- **Document extract**
========================
The kindlin family of focal adhesion (FA) proteins consists of three evolutionarily conserved proteins, kindlin-1, -2 and -3 [also known as fermitin family homolog 1, 2 and 3 (FERM1, FERM2 and URP2), respectively], and was named after a rare congenital skin disease – the Kindler syndrome – which is caused by mutations in the gene encoding kindlin-1 (Jobard et al., 2003; Siegel et al., 2003). Kindlin-1 and kindlin-2 diverged from kindlin-3 during evolution and, therefore, share higher sequence identity (Siegel et al., 2003). The profound differences in tissue expression (see poster) suggest that the individual kindlin proteins acquired specific tasks during evolution.

Kindlin-1 is mainly expressed in epithelial cells, such as keratinocytes or intestinal epithelial cells, whereas kindlin-2 is almost ubiquitously expressed. Kindlin-3 expression is restricted to the hematopoietic system (Meves et al., 2009; Ussar et al., 2006).
========================
- **How to complete this task**
Please duplicate the part of the kindlin protein text starting at "The kindlin family" and ending at "tasks during evolution.". The data that comes next has no connection to the passage on kindlin proteins.

- **Data shown**
========================
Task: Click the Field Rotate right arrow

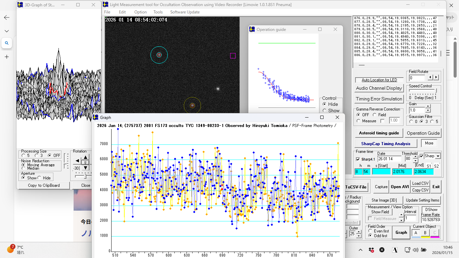Action: click(436, 78)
========================
- **Task result**
The kindlin family of focal adhesion (FA) proteins consists of three evolutionarily conserved proteins, kindlin-1, -2 and -3 [also known as fermitin family homolog 1, 2 and 3 (FERM1, FERM2 and URP2), respectively], and was named after a rare congenital skin disease – the Kindler syndrome – which is caused by mutations in the gene encoding kindlin-1 (Jobard et al., 2003; Siegel et al., 2003). Kindlin-1 and kindlin-2 diverged from kindlin-3 during evolution and, therefore, share higher sequence identity (Siegel et al., 2003). The profound differences in tissue expression (see poster) suggest that the individual kindlin proteins acquired specific tasks during evolution.